Он «вспомнил», что не был в родных краях уже три года. Три года назад он покинул дом и жену и подался на заработки, так как город достойного дохода ему обеспечить не мог. Исколесил низовья Енисея в составе геологической партии, какое-то время проработал на строительстве нефтеперерабатывающего завода в крупном промышленном центре Сибири (в каком именно, он так и не вспомнил); потом золотые прииски, лесосплав… Смутно вспомнилось о какой-то пьяной драке, полученном им ножевом ранении, больничной палате, белых халатах врачей…

Да, память сыграла с ним дикую шутку… Эдакий выкинула фортель, что хоть волком вой.

Он попытался сопоставить обрывки скудных фактов, и чего не смогла восстановить его память, то он восполнил, прибегнув к силе логики и доводам рассудка. В голове начала выстраиваться смутная, нечеткая логическая цепочка: пьяная драка, удар ножом, больница, боль в боку и затылке, практически полная потеря памяти… Видать, хорошо ему досталось тогда, во время той злополучной драки! Память отшибло, можно сказать, напрочь.

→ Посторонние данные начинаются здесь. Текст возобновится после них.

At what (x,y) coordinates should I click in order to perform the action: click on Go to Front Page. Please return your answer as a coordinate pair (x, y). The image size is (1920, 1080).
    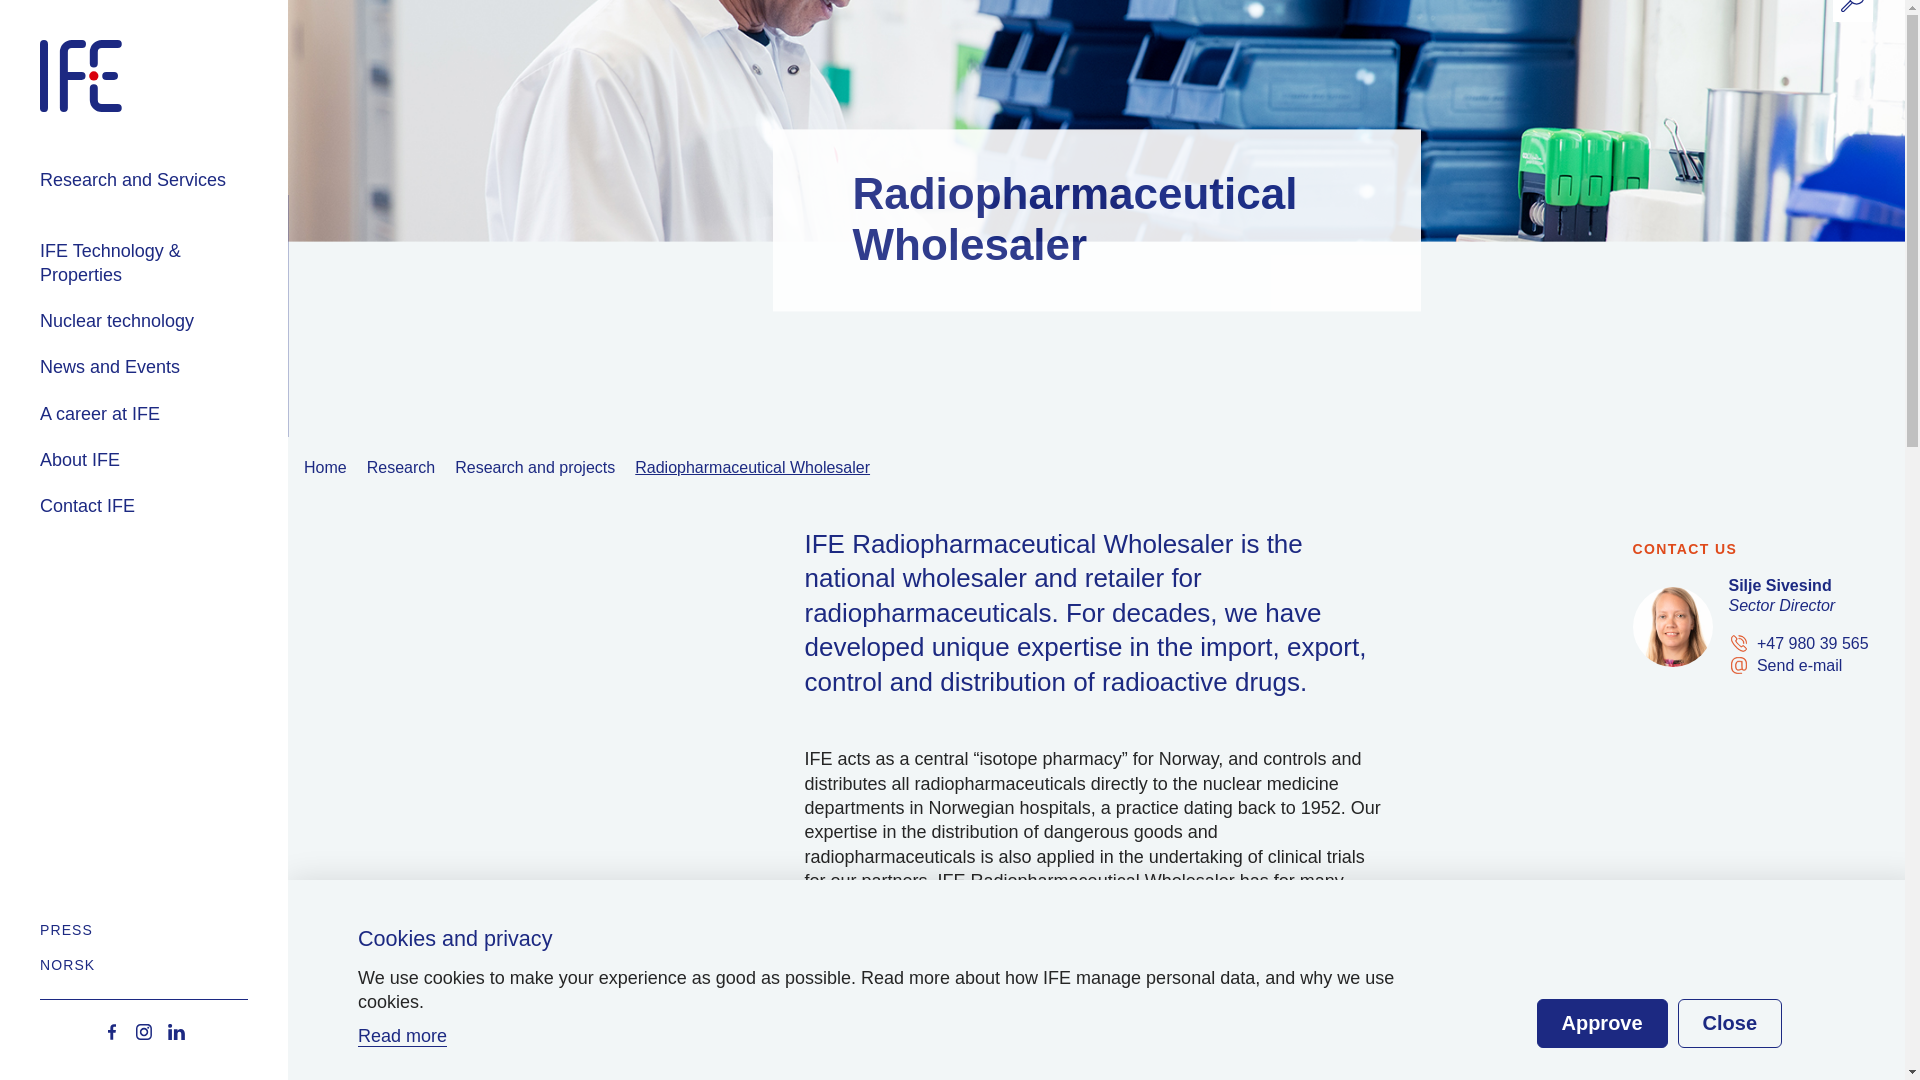
    Looking at the image, I should click on (176, 1032).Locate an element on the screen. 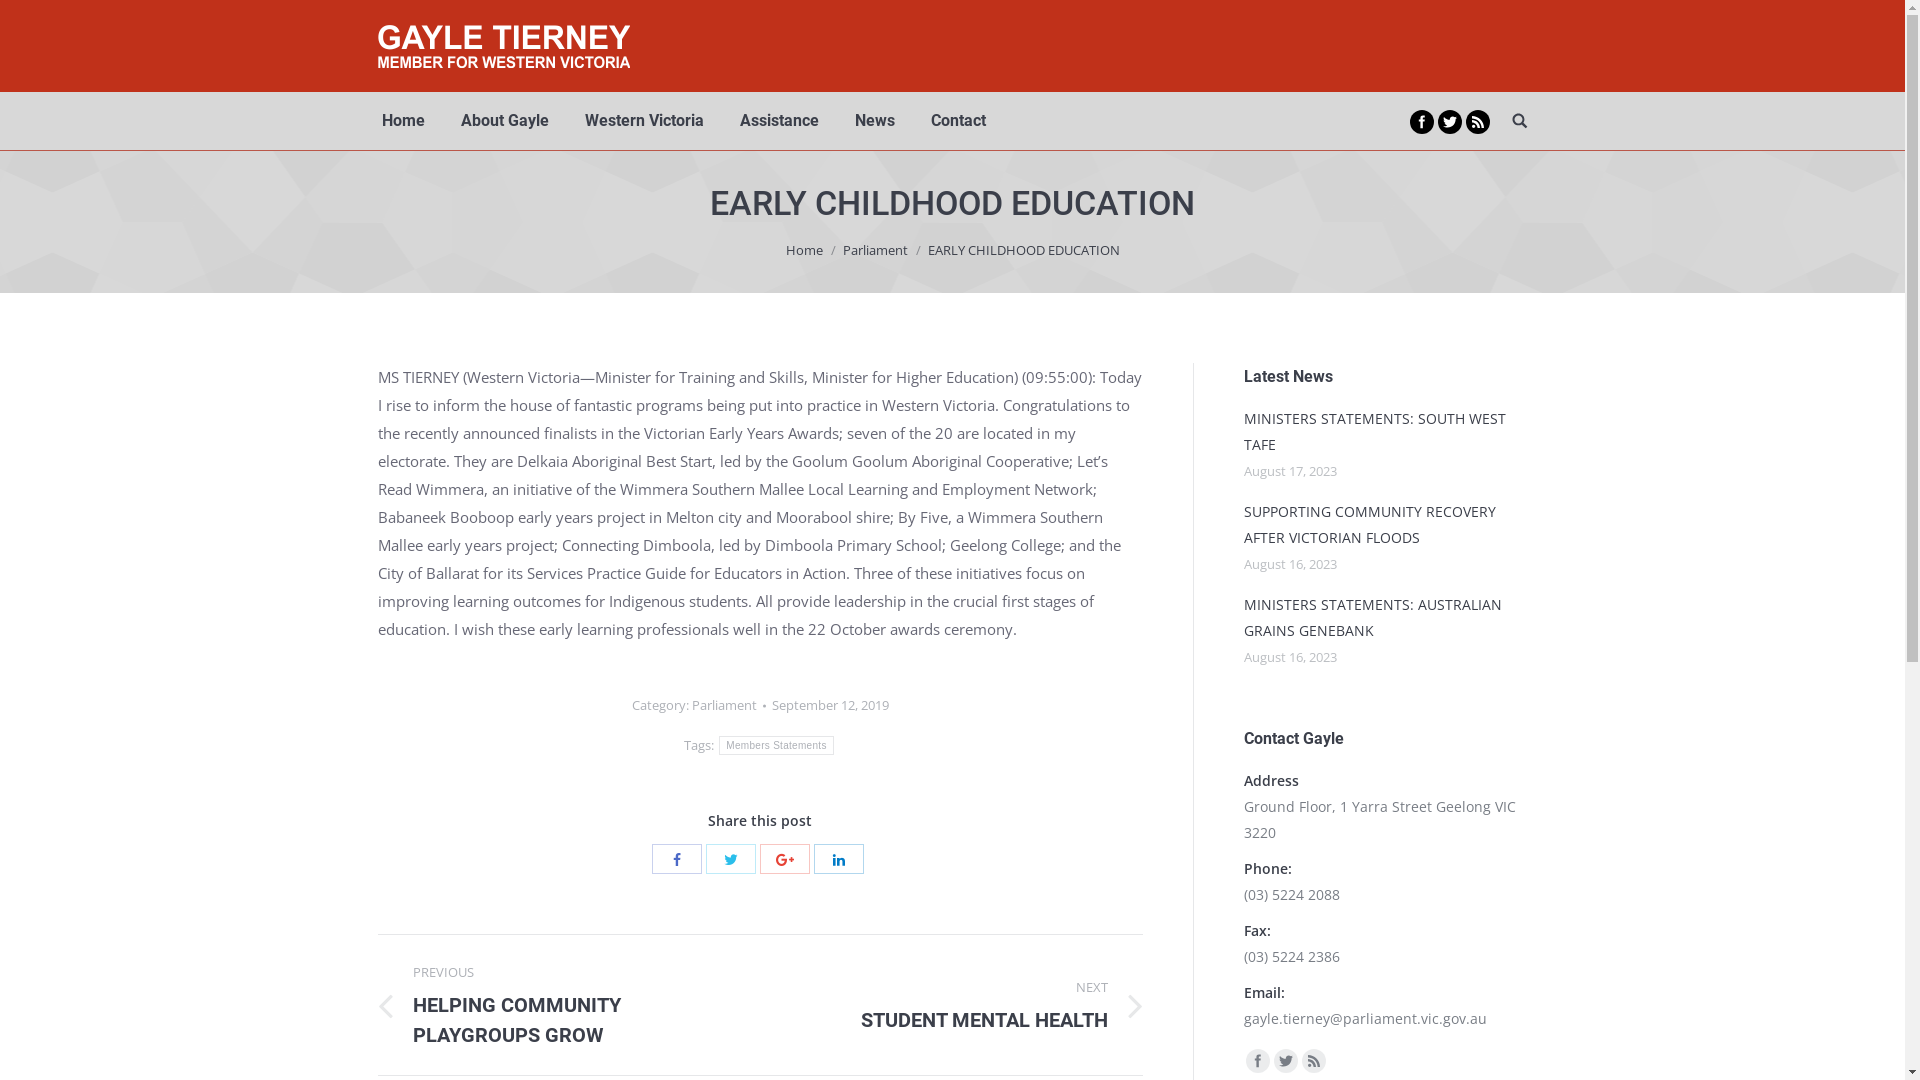 The image size is (1920, 1080). News is located at coordinates (874, 121).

Ладно, с этим он как-нибудь разберется. Что было, то прошло, в конце концов, прошлого уже не вернешь. Его сейчас беспокоило другое.

Он совершенно не помнил свою жену. Даже представления не имел, какая она. Клавдия… Это имя ничего, абсолютно ничего ему не говорило, не вызывало ни единого отзвука в его сердце. Сплошная пустота…

Выкурив третью сигарету, он поднялся и, поборов неуверенность, толкнул дверь квартиры под номером тридцать восемь.

Дверь оказалась незапертой.

* * *

В нос шибануло чем-то прокисшим и вонючим. Воздух был спертым и тяжелым, словно помещение не проветривалось годами. На полу полутемной прихожей, среди телогреек, рваных сапог, кошачьего дерьма и пустых бутылок, кто-то протяжно храпел.